Gross’ neighbors, Mark Towfiq and his wife, Carol Nakahara, have asked Orange County Superior Court Judge Kimberly Knill to extend a restraining order against Gross and his wife, Amy, for another five years and prohibit them from playing any music outdoors.
Towfiq and Nakahara also want to restrict the height of any umbrella on the Gross’ property to seven feet because they argue the 15-foot one blocks their view of the ocean.
The dispute centers around a call Towfiq and his wife made to police on July 7 alleging the Grosses were violating the restraining order with loud music and shouting.
Towfiq’s attorney, Chase Scolnick, said Gross is so wealthy that any fine would be meaningless to him.
“We know any financial sanctions are not going to have any effect on Mr. Gross,” Scolnick argued. “He’s a man of means.”
However, if he is sentenced to up to five days in jail that would send a message, Scolnick said.
“He will take it seriously,” Scolnick argued. “That this isn’t a game. This is serious.”
Scolnick added that the Grosses “can’t be trusted to police themselves.”
Scolnick showed a cellphone video of Amy Gross that he said showed she was laughing in contempt of the police response to the noise complaint. Even when police advised her they were disturbing the peace she kept shouting, Scolnick argued.
“She just didn’t care,” he said. “She thinks she is above the law and doesn’t have to comply with a court’s orders.”
Towfiq and Nakahara were “terrified” and “felt powerless” because even the police could not get them to “turn the music down,” Scolnick said.
Scolnick argued that Bill Gross and his wife violated a city noise law and had directed one of their speakers at the bedroom of their neighbors. He argued the music wasn’t turned down until 10:40 p.m., well after the 9 p.m. curfew.
Attorney Patricia Glaser, who represents Gross and his wife, argued that Towfiq filed the contempt of court complaint just to stymie imminent approval from the city of a glass art sculpture.
“He knew this could hold up the permit,” Glaser argued. “He decided to weaponize the restraining order.”
She called it an “abuse of the process.”
Glaser also argued that Towfiq failed to prove her clients exceeded the noise ordinance level because a decibel-level reading was never done on Towfiq’s property as is required for such a complaint.
“He relied on self-serving evidence” that the music appeared to be too loud, Glaser argued.

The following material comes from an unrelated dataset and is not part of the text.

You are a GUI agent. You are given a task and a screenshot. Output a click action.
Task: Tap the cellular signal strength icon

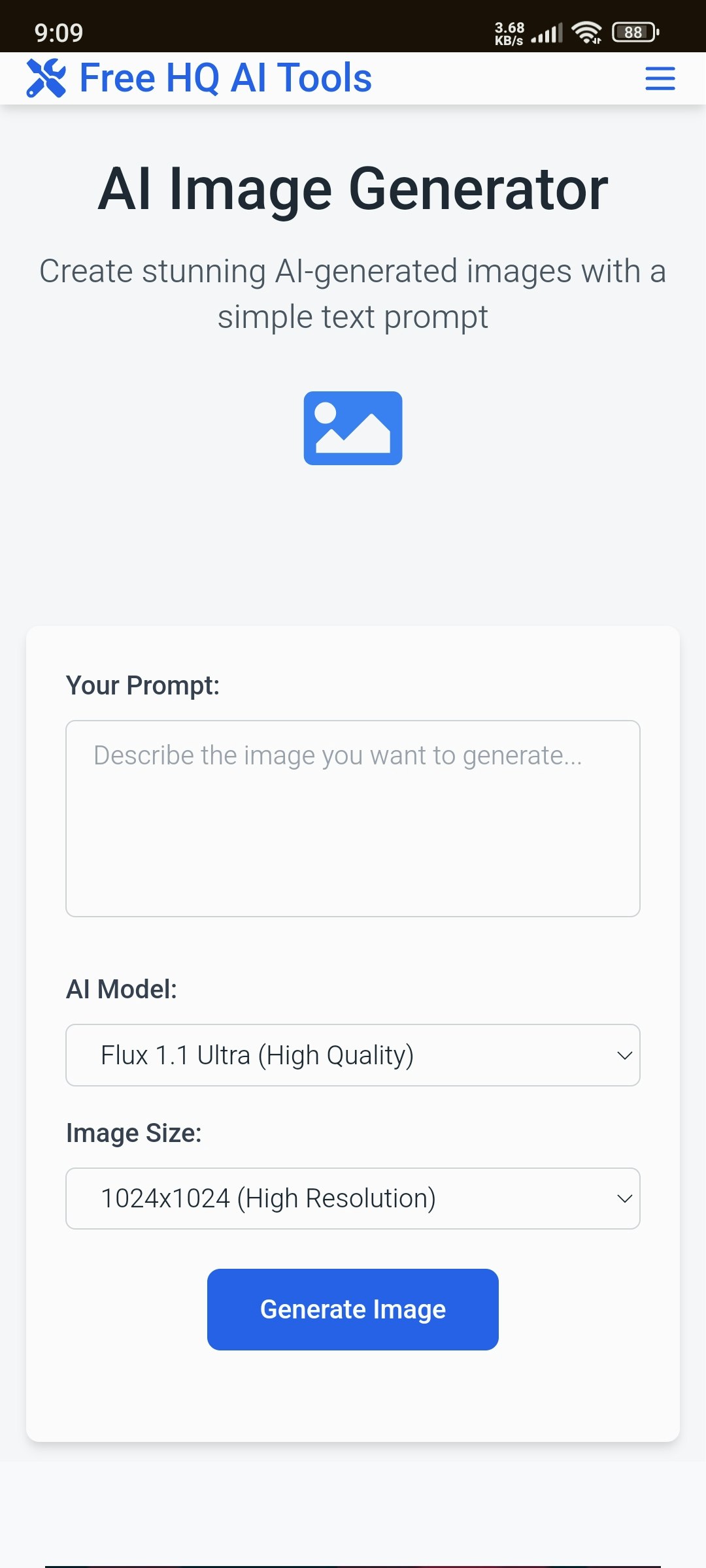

Knill visited the neighborhood earlier this month as part of the hearings to get a sense of the ambient noise from the ocean and Pacific Coast Highway.

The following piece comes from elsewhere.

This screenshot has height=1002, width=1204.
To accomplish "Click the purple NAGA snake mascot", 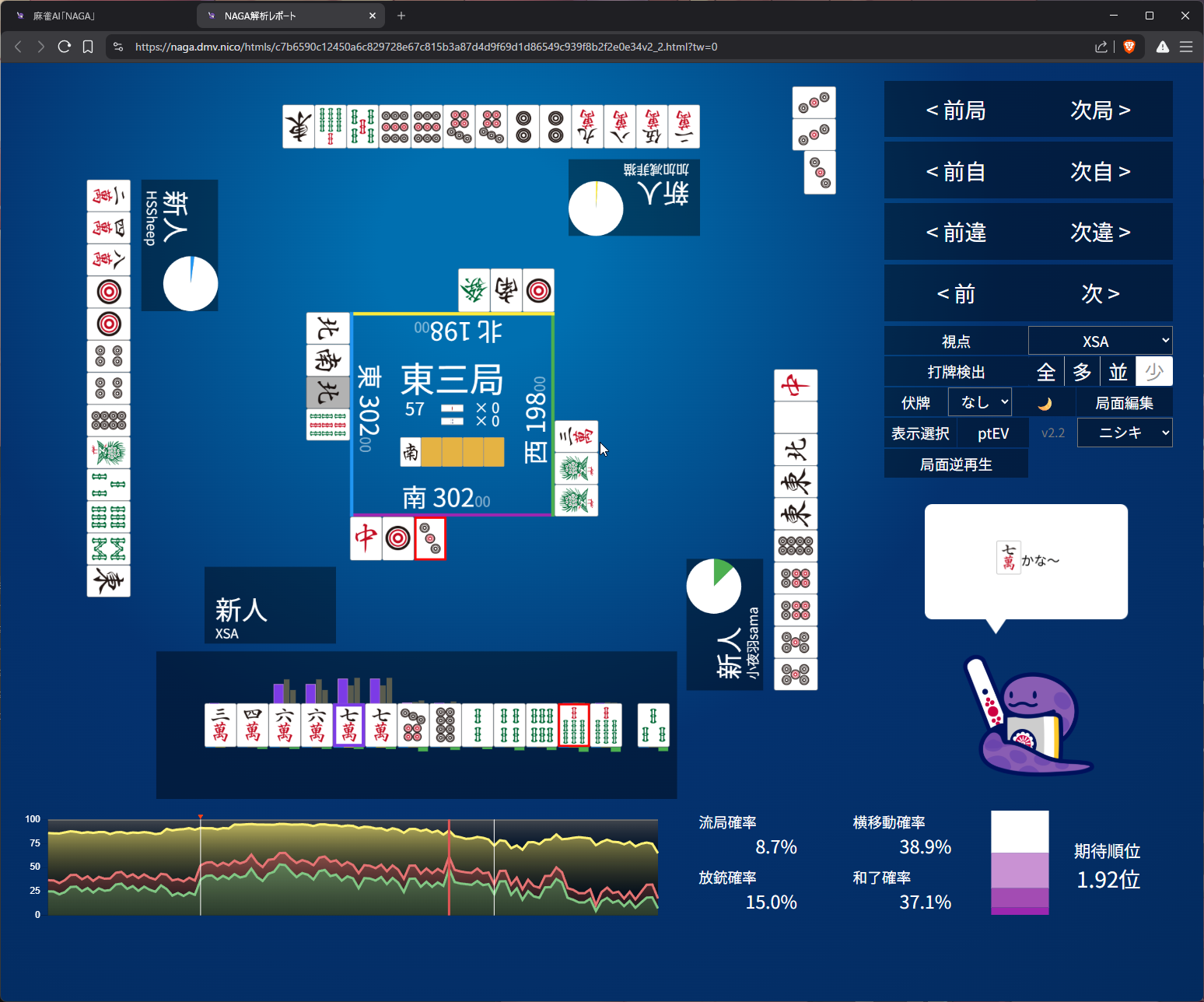I will pos(1028,720).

Glaser noted that the existing ambient noise level is about 80 decibels, which is higher than the 60-decibel cap.
She also argued that the city’s curfew on noise levels is at 10 p.m., not 9 p.m.
Glaser said Towfiq and his wife may be “over sensitive” to the noise and music since last year’s conflict. And they may not want to hear their neighbor play any music while frolicking in their pool, but that doesn’t mean they violated the law, she argued.

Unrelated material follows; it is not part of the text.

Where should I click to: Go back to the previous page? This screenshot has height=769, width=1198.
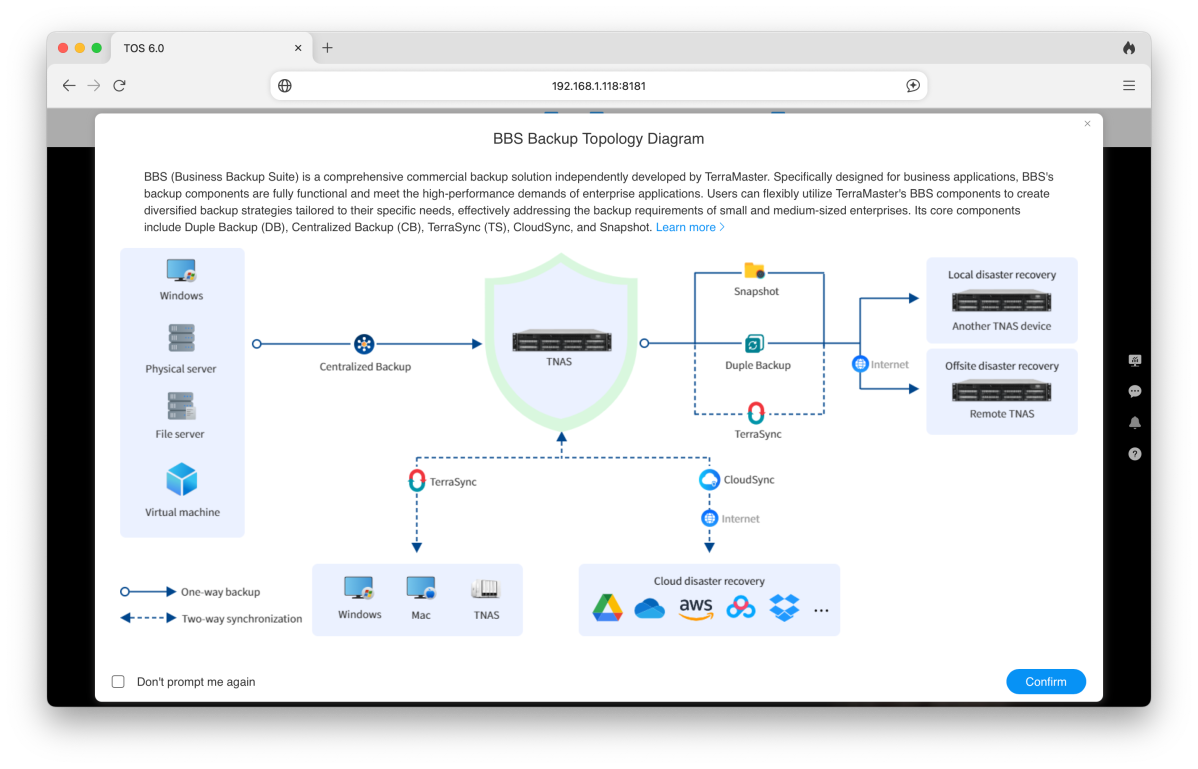pos(69,86)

Glaser noted that police did not issue a citation to Gross and his wife and the Orange County District Attorney’s Office declined to press charges in any event.
She also argued that the police who responded to the noise complaint were aware of news stories from the neighbors’ conflict in court last year and had “preconceived opinions.”
Glaser also disputed that her clients did not turn down the music until 10:40 p.m., but did so soon after police left.